- Big Data Analytics with Hadoop 3
- Sridhar Alla
- 750字
- 2021-06-25 21:26:17
Multiple mappers reducer job
Multiple mappers reducer jobs are used in join use cases. In this design pattern, our input is taken from multiple input files to yield joined/aggregated output:


Now let's look at a complete example of a single mapper reducer job. For this, we will simply try to output the cityID and average temperature from the temperature.csv file seen earlier.
The following is the code:
package io.somethinglikethis;
import org.apache.hadoop.conf.Configuration;
import org.apache.hadoop.fs.Path;
import org.apache.hadoop.io.IntWritable;
import org.apache.hadoop.io.Text;
import org.apache.hadoop.mapreduce.Job;
import org.apache.hadoop.mapreduce.Mapper;
import org.apache.hadoop.mapreduce.Reducer;
import org.apache.hadoop.mapreduce.lib.input.FileInputFormat;
import org.apache.hadoop.mapreduce.lib.input.MultipleInputs;
import org.apache.hadoop.mapreduce.lib.input.TextInputFormat;
import org.apache.hadoop.mapreduce.lib.output.FileOutputFormat;
import java.io.IOException;
public class MultipleMappersReducer
{
public static void main(String[] args) throws Exception {
Configuration conf = new Configuration();
Job job = new Job(conf, "City Temperature Job");
job.setMapperClass(TemperatureMapper.class);
MultipleInputs.addInputPath(job, new Path(args[0]), TextInputFormat.class, CityMapper.class);
MultipleInputs.addInputPath(job, new Path(args[1]), TextInputFormat.class, TemperatureMapper.class);
job.setMapOutputKeyClass(Text.class);
job.setMapOutputValueClass(Text.class);
job.setReducerClass(TemperatureReducer.class);
job.setOutputKeyClass(Text.class);
job.setOutputValueClass(IntWritable.class);
FileOutputFormat.setOutputPath(job, new Path(args[2]));
System.exit(job.waitForCompletion(true) ? 0 : 1);
}
/*
Id,City
1,Boston
2,New York
*/
private static class CityMapper
extends Mapper<Object, Text, Text, Text> {
public void map(Object key, Text value, Context context)

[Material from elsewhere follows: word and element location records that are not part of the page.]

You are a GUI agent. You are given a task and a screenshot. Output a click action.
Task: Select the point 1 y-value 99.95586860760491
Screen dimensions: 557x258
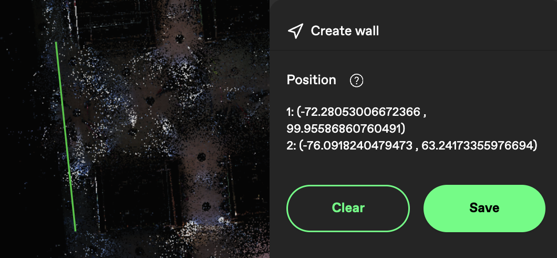344,129
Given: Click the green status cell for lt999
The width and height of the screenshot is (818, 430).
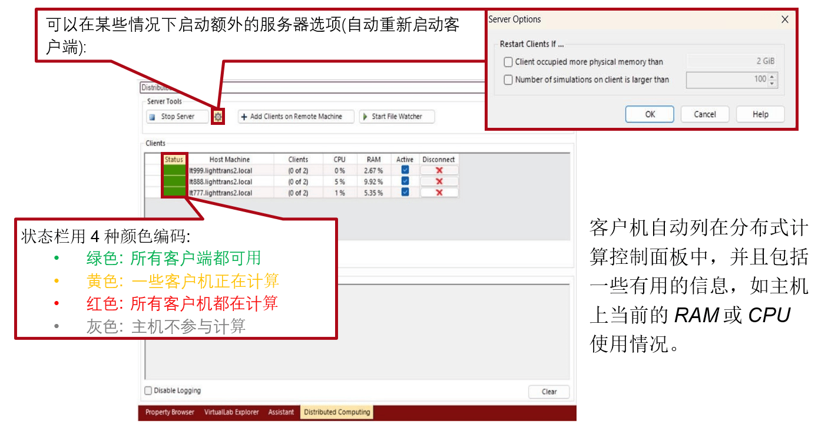Looking at the screenshot, I should click(174, 170).
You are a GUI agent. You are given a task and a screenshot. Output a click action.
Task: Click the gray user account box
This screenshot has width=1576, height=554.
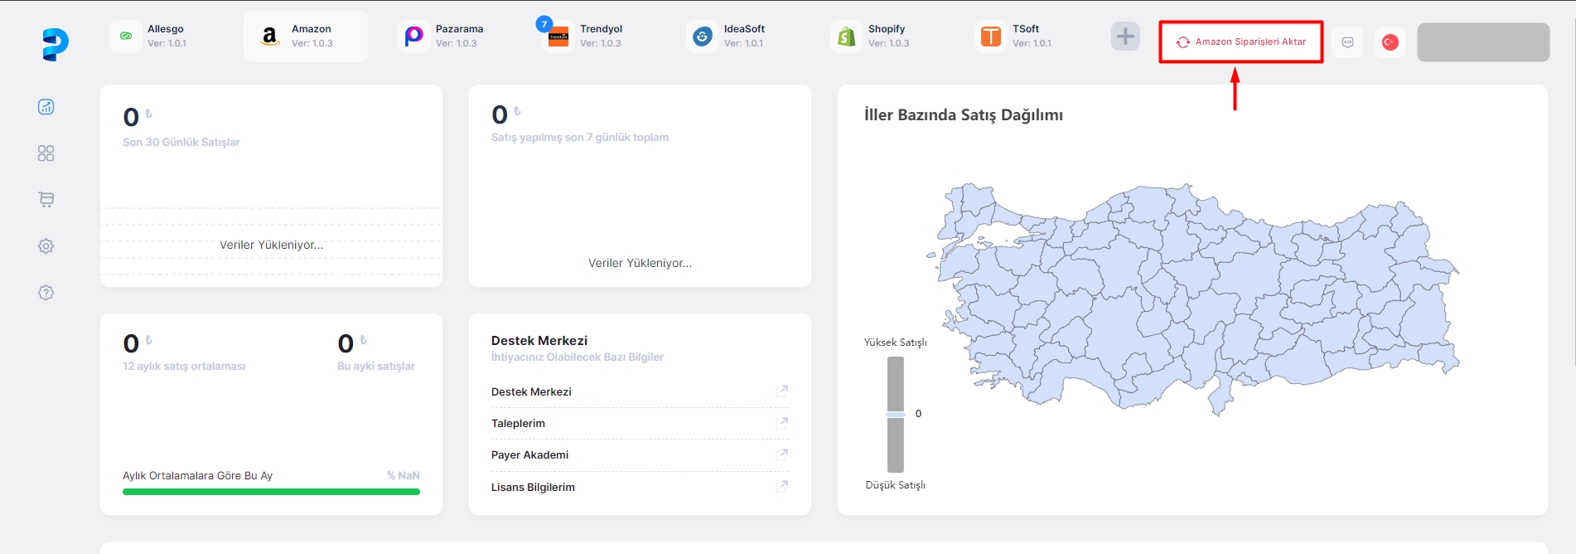1483,42
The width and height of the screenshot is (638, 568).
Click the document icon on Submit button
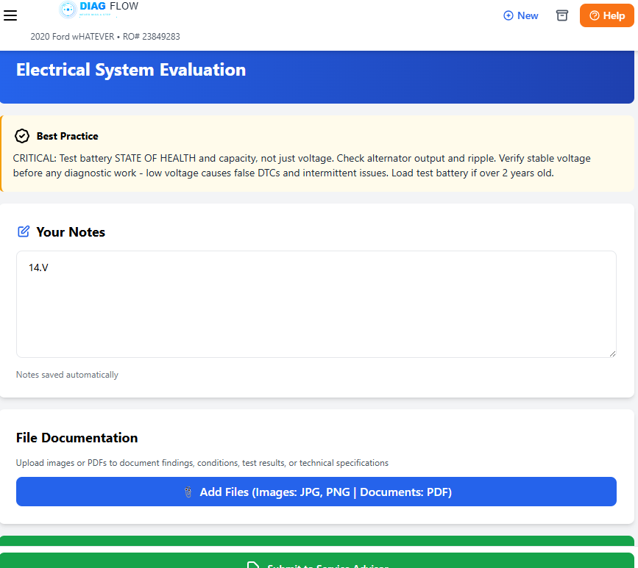252,564
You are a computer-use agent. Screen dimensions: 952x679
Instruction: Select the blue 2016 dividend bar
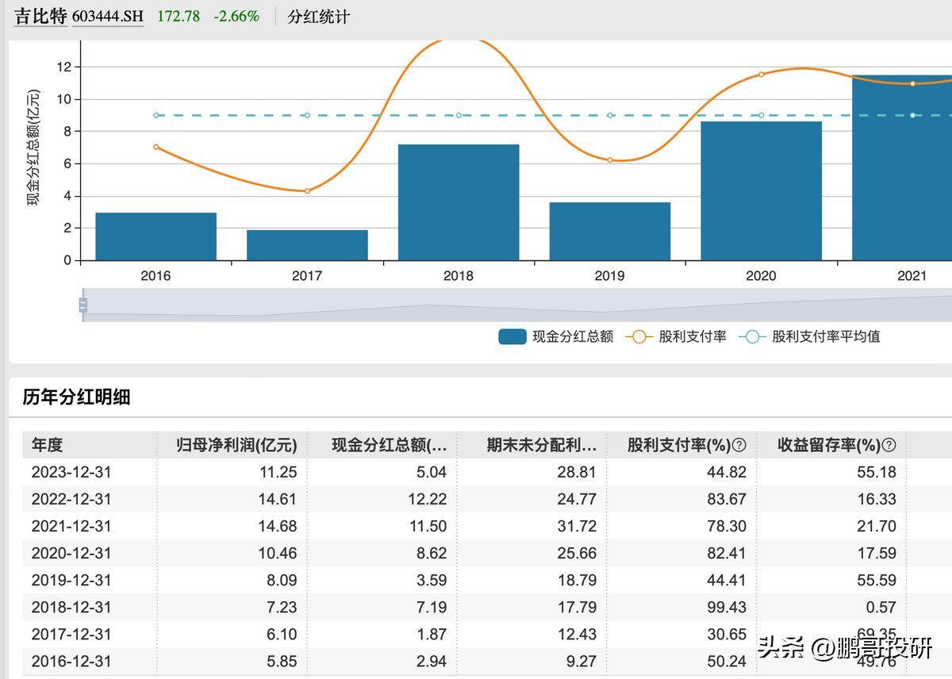(x=156, y=236)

throws IOException, InterruptedException {
String txt = value.toString();
String[] tokens = txt.split(",");
String id = tokens[0].trim();
String name = tokens[1].trim();
if (name.compareTo("City") != 0)
context.write(new Text(id), new Text(name));
}
}
/*
Date,Id,Temperature
2018-01-01,1,21
2018-01-01,2,22
*/
private static class TemperatureMapper
extends Mapper<Object, Text, Text, Text> {
public void map(Object key, Text value, Context context)

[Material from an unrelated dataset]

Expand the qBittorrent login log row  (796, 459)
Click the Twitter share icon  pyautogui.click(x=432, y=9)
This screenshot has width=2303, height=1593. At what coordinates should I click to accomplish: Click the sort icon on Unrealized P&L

throws IOException, InterruptedException {
String txt = value.toString();
String[] tokens = txt.split(",");
String date = tokens[0];
String id = tokens[1].trim();
String temperature = tokens[2].trim();
if (temperature.compareTo("Temperature") != 0)

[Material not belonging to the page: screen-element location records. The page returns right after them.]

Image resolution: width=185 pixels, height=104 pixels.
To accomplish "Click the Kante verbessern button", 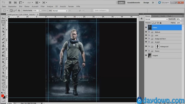I will click(x=101, y=11).
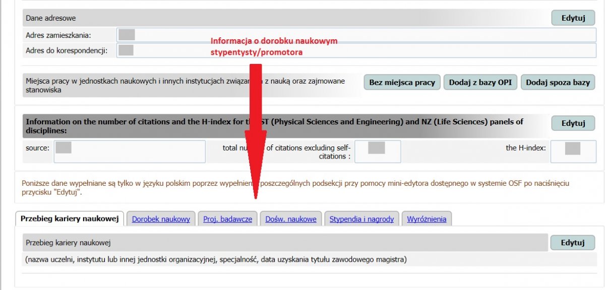The height and width of the screenshot is (290, 605).
Task: Switch to the Przebieg kariery naukowej tab
Action: (70, 219)
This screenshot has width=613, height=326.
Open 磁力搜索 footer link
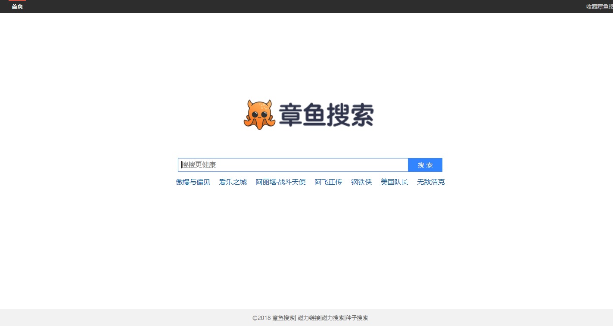[333, 318]
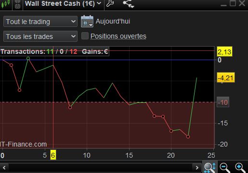Viewport: 248px width, 173px height.
Task: Click the auto-fit zoom magnifier icon
Action: [210, 168]
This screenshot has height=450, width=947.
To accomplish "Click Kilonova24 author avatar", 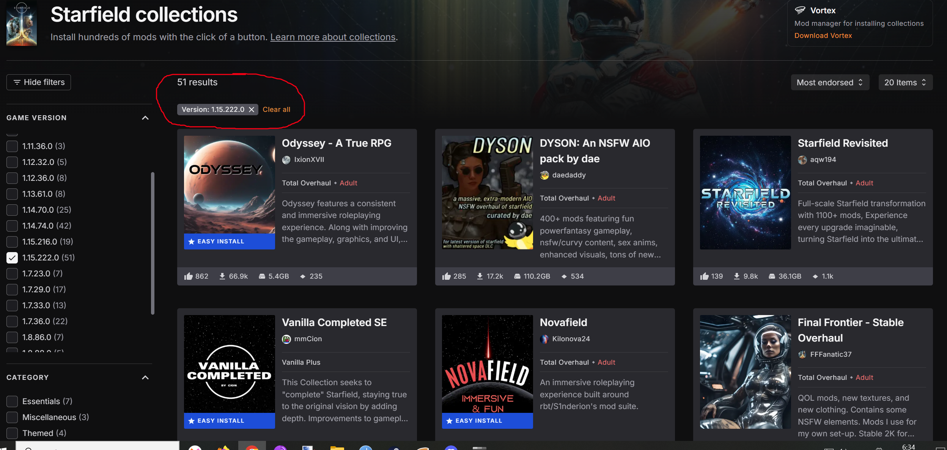I will click(544, 339).
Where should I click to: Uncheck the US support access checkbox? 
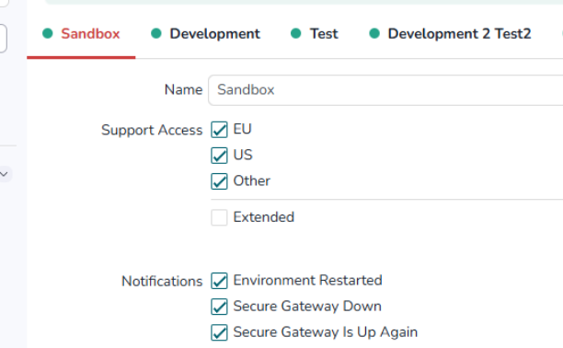219,156
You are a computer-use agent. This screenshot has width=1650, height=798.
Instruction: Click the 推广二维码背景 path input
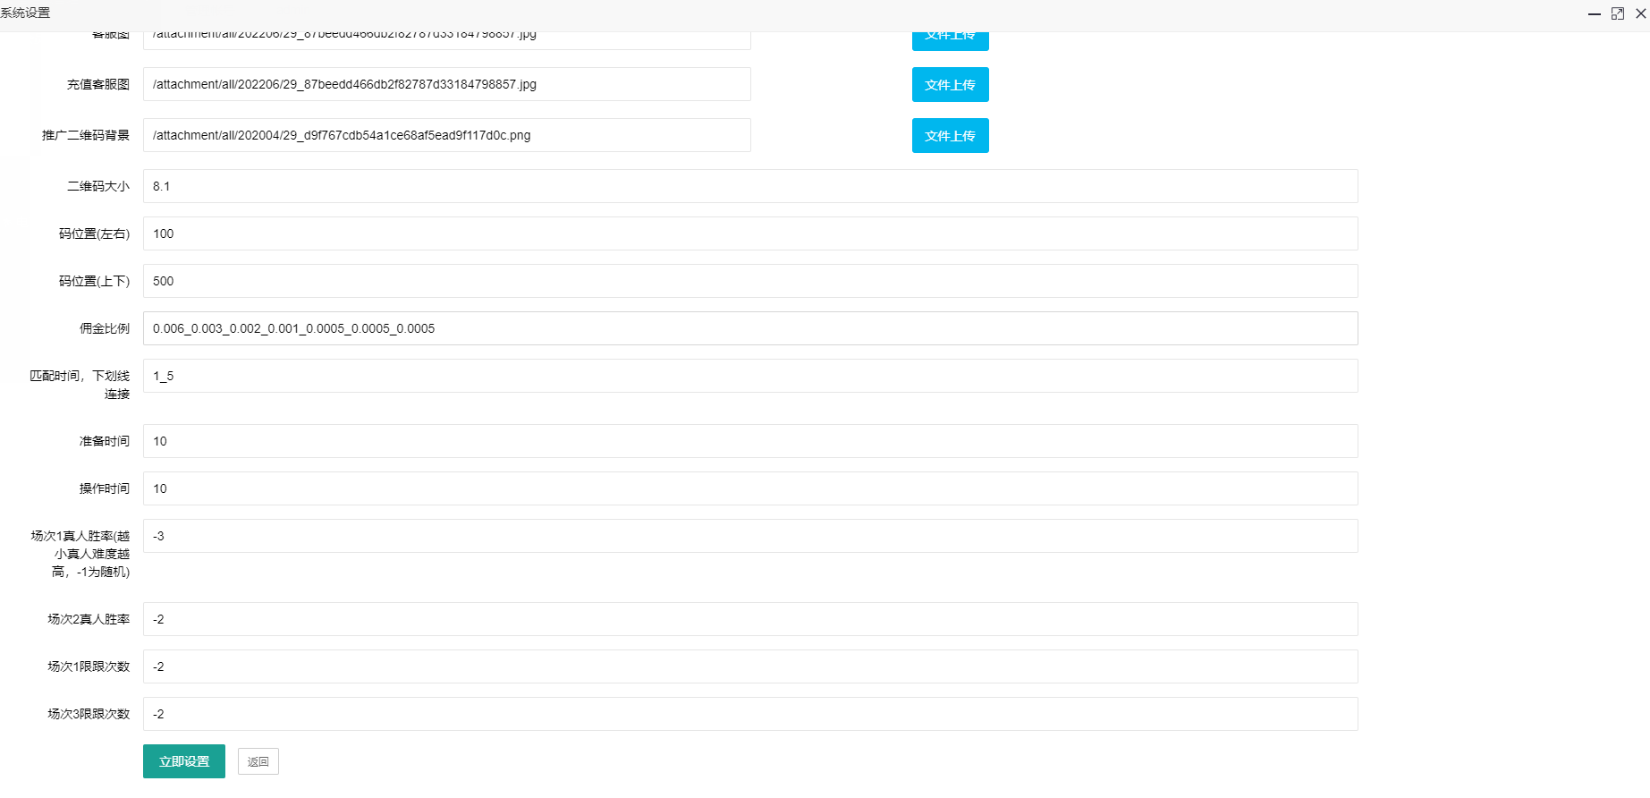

context.write(new Text(id), new Text(temperature));
}
}
private static class TemperatureReducer
extends Reducer<Text, Text, Text, IntWritable> {
private IntWritable result = new IntWritable();
private Text cityName = new Text("Unknown");
public void reduce(Text key, Iterable<Text> values,
Context context) throws IOException, InterruptedException {
int sum = 0;
int n = 0;
cityName = new Text("city-"+key.toString());
for (Text val : values) {
String strVal = val.toString();
if (strVal.length() <=3)
{
sum += Integer.parseInt(strVal);
n +=1;
} else {
cityName = new Text(strVal);
}
}
if (n==0) n = 1;
result.set(sum/n);
context.write(cityName, result);
}
}
}
Now, run the command, as shown in the following code:
hadoop jar target/uber-mapreduce-1.0-SNAPSHOT.jar io.somethinglikethis.MultipleMappersReducer /user/normal/cities.csv /user/normal/temperatures.csv /user/normal/output/MultipleMappersReducer
The job will run and you should be able to see output as shown in the following output counters:
Map-Reduce Framework -- mapper for temperature.csv
Map input records=28
Map output records=27
Map output bytes=135
Map output materialized bytes=195
Input split bytes=286
Combine input records=0
Spilled Records=27
Failed Shuffles=0
Merged Map outputs=0
GC time elapsed (ms)=0
Total committed heap usage (bytes)=430964736
Map-Reduce Framework. -- mapper for cities.csv
Map input records=7
Map output records=6
Map output bytes=73
Map output materialized bytes=91
Input split bytes=273
Combine input records=0
Spilled Records=6
Failed Shuffles=0
Merged Map outputs=0
GC time elapsed (ms)=10
Total committed heap usage (bytes)=657457152
Map-Reduce Framework -- output average temperature per city name
Map input records=35
Map output records=33
Map output bytes=208
Map output materialized bytes=286
Input split bytes=559
Combine input records=0
Combine output records=0
Reduce input groups=7
Reduce shuffle bytes=286
Reduce input records=33
Reduce output records=7
Spilled Records=66
Shuffled Maps =2
Failed Shuffles=0
Merged Map outputs=2
GC time elapsed (ms)=10
Total committed heap usage (bytes)=1745879040
This shows that 27 records were output from one Mapper, six records were output from Mapper2 and seven records were output by the reducer. You will be able to check this using the HDFS browser, simply by using http://localhost:9870 and jumping into the output directory shown under /user/normal/output, as shown in the following screenshot:

Figure: Check output in output directory
Now find the MultipleMappersReducer folder go into the directory, and then drill down as in the SingleMapper section; then, using the head/tail option in the preceding screenshot, you can view the content of the file, as shown in the following screenshot:

Figure: Content of the file
This shows the output of the MultipleMappersReducer job as the cityName and average temperature per city. If a cityID does not have corresponding temperature records in temperature.csv, the average is shown as 0. Similarly, if a cityID does not have a name in cities.csv, then the city name is shown as city-N.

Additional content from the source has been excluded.